[Work item] When the word "Switch" shows up in a line of the records below, copy that line.

─── Recorded information

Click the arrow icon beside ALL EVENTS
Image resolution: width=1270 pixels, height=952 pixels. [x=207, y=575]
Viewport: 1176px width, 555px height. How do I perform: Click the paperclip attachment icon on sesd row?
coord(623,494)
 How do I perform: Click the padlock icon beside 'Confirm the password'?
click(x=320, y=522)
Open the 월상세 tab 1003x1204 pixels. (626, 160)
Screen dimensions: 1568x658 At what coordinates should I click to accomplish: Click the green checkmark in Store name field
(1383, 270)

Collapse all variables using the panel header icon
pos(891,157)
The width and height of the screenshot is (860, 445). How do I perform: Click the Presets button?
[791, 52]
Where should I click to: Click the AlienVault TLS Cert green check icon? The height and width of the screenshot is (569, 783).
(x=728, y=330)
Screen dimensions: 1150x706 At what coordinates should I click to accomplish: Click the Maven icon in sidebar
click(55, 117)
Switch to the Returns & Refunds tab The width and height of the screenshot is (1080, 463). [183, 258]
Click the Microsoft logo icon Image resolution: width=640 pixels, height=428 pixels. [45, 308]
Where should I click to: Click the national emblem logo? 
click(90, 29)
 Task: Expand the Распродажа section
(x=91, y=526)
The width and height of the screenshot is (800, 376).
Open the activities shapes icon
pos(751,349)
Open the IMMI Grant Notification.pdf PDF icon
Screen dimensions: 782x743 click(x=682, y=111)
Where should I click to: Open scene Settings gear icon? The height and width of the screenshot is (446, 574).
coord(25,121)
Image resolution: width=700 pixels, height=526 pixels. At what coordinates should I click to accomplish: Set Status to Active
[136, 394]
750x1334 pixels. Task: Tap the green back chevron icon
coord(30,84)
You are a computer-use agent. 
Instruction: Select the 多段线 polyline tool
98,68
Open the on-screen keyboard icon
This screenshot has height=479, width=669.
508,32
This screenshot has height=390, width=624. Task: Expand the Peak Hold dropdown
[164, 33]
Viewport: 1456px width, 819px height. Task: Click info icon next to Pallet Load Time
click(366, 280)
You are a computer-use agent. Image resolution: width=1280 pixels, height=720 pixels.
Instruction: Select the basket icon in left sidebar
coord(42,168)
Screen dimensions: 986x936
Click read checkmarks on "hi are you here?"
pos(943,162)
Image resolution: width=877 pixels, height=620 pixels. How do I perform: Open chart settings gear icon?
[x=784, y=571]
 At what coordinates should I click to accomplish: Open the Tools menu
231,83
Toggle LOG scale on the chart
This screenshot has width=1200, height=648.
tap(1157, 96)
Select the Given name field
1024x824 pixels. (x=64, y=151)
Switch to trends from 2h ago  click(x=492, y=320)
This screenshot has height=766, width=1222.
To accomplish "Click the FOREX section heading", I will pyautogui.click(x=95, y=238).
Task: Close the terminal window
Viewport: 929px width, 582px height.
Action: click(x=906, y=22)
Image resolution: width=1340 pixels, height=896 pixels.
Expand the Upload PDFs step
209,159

──────

[Exercise response]
Switch to the Returns & Refunds tab The width and height of the screenshot is (1080, 463). [183, 258]
Switch to trends from 2h ago  click(x=492, y=320)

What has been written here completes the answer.